- [Action item]
Using the entries below, output each line exactly from the first through the one that contains "Click the Figure".
══════════
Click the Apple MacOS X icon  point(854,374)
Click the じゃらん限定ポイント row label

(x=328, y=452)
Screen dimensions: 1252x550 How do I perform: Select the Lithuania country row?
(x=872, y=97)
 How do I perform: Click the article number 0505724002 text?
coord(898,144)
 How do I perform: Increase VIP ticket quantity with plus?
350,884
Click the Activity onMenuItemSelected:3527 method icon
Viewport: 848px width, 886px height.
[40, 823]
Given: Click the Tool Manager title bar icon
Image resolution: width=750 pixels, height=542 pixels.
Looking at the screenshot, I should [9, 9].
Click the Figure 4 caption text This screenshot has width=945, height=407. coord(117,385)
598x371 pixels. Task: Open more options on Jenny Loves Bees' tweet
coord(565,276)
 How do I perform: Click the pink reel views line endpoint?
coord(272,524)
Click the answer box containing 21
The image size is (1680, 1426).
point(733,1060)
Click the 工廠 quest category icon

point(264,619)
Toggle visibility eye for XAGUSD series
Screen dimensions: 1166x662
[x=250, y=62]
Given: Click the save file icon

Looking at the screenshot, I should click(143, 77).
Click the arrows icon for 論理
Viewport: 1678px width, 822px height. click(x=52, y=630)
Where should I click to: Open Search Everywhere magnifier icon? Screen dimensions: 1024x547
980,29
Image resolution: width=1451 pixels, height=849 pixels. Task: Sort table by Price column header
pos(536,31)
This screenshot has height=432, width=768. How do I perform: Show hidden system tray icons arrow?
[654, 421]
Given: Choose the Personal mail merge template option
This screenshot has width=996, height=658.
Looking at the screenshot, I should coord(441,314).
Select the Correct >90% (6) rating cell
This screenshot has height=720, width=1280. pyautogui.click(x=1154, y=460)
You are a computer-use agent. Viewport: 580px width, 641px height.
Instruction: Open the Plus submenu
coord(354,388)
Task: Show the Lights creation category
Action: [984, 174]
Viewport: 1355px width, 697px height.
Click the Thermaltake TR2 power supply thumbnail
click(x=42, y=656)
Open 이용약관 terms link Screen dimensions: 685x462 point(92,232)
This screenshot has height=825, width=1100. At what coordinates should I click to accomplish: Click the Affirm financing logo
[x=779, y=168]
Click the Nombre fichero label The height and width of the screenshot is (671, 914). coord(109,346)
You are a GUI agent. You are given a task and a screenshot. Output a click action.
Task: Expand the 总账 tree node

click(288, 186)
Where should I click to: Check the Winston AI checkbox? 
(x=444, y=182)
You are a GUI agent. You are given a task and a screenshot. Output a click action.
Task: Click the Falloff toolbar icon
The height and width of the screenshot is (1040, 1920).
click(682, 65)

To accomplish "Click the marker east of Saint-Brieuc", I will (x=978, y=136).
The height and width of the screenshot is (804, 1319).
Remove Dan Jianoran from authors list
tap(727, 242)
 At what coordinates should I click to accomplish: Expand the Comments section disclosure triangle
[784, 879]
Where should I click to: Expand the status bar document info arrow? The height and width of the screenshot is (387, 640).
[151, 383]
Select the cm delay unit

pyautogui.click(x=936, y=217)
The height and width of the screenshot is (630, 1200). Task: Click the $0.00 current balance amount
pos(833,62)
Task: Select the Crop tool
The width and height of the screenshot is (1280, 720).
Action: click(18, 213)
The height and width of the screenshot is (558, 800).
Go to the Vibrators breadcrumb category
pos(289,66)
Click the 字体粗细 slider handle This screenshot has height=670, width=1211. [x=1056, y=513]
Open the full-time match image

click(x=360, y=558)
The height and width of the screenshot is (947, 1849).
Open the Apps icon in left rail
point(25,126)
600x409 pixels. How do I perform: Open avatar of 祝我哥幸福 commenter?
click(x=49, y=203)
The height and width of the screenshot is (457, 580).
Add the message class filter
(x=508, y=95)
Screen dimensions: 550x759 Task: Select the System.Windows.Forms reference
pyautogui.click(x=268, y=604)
══════════
- [Task answer]
Click the Apple MacOS X icon  point(854,374)
Click the じゃらん限定ポイント row label

(x=328, y=452)
Screen dimensions: 1252x550 How do I perform: Select the Lithuania country row?
(x=872, y=97)
 How do I perform: Click the article number 0505724002 text?
coord(898,144)
 How do I perform: Increase VIP ticket quantity with plus?
350,884
Click the Activity onMenuItemSelected:3527 method icon
Viewport: 848px width, 886px height.
[40, 823]
Given: Click the Tool Manager title bar icon
Image resolution: width=750 pixels, height=542 pixels.
Looking at the screenshot, I should [9, 9].
Click the Figure 4 caption text This screenshot has width=945, height=407. coord(117,385)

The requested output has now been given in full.